Johnson apologised last week and said he had paid the fine, but insisted he did not believe he had broken the rules at the time for meeting with colleagues for 10 minutes on his birthday in June 2020.

Speaking to Sky News this morning, Lewis said it was possible for a "lawmaker to be a lawbreaker" because other ministers – including Tony Blair – had received fixed-penalty notices for driving offences during their time in office.

He believed said the comparison was "absolutely" fair "in the sense that ministers in the past have sadly been subject to getting fixed penalty notices on a range of issues". 

He added: "They can continue to be ministers. They do continue to be ministers. We've seen that in both governments, the previous Labour government, as well as the Conservative government.

"The focus has to be on accepting when you've done something wrong and acknowledging when you've done that, which the Prime Minister has and been focused on moving forward to do things in the right way." 

Chancellor Rishi Sunak and the Prime Minister's wife Carrie Johnson were also issued fines as a result of their attendance at the same event.
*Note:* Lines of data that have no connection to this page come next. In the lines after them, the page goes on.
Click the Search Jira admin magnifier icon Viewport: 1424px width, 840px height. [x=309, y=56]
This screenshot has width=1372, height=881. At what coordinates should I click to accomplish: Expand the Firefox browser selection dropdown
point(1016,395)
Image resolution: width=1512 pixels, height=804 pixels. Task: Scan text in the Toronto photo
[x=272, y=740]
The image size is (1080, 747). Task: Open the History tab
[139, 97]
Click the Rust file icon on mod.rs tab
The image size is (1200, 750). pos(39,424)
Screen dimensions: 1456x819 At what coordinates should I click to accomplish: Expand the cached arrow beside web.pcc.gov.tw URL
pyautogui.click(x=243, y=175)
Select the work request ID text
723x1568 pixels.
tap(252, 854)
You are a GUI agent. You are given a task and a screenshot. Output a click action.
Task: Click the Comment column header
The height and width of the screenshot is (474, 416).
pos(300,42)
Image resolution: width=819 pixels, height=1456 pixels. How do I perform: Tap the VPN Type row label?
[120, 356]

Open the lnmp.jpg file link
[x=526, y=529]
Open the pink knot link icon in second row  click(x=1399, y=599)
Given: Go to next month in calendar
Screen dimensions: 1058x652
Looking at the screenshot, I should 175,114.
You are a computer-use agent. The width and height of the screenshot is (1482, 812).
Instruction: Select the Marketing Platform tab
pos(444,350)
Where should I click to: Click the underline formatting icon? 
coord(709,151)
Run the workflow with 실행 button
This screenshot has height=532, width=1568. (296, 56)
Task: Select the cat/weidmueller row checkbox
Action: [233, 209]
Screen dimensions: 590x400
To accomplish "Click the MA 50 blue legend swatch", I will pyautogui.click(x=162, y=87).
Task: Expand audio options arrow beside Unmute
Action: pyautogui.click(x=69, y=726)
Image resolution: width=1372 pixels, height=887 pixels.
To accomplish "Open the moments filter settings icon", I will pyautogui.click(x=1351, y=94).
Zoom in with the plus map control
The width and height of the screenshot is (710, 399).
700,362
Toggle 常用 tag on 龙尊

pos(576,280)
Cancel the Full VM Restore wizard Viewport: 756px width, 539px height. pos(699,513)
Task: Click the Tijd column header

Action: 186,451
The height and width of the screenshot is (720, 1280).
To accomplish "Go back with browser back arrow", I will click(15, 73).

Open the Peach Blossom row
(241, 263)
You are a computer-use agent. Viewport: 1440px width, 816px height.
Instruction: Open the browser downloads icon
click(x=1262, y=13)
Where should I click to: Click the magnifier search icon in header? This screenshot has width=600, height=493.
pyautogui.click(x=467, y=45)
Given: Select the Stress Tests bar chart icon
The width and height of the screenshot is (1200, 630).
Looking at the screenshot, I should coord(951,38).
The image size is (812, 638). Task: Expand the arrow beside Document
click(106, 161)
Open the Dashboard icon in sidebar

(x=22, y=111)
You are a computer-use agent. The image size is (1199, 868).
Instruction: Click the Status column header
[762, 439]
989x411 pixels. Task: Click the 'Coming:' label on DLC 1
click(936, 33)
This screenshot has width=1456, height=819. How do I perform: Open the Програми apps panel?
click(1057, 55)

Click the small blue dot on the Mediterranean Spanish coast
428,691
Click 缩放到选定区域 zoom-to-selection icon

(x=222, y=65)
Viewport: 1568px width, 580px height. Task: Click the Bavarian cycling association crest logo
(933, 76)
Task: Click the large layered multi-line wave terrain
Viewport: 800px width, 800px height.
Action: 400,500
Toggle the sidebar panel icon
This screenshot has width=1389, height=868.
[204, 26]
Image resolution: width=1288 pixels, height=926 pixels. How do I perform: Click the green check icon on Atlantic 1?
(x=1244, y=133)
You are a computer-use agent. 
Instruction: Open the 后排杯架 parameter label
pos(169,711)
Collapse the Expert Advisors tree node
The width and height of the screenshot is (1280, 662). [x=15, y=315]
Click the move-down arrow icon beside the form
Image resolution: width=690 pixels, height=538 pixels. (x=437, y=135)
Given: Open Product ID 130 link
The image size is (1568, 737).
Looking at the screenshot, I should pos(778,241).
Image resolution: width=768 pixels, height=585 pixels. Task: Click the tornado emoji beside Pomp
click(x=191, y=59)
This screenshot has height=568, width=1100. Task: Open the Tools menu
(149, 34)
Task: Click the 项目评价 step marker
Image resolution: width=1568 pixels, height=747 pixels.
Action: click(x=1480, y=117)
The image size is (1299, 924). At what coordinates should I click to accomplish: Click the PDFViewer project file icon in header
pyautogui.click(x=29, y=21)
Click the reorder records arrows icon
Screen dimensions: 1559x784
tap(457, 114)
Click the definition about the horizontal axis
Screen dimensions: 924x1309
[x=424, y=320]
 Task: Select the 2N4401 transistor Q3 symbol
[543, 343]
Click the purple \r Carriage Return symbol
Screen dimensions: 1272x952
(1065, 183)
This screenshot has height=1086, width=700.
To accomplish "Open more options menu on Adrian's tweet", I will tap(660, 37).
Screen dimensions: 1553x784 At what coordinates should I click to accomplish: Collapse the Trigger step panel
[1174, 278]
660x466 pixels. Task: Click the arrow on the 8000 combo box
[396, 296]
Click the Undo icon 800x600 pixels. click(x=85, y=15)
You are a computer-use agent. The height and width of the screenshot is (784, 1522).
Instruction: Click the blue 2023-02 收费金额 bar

Both have paid their fines and apologised for the breach.

Johnson is facing accusations that he misled Parliament following news of the fine, having claimed on the record that all Covid rules were followed by staff in Whitehall.

But Lewis said that while Johnson had accepted he had broken the rules "in the sense he's paid the fine", that didn't mean his claims to MPs were "inaccurate at the time".

The cabinet minister added Johnson had said what he "believed to be true at the time" but accepted the Prime Minister had been right to pay the fine and apologise.

"He outlined to parliament that his view is that he hadn't broken any rules. That was the right thing to do. That was his belief at the time," Lewis said. 

"He is also accepting the police have come to a different view on this particular event. They've issued a fine. He accepts he's acknowledged that, he's paid the fine and apologised."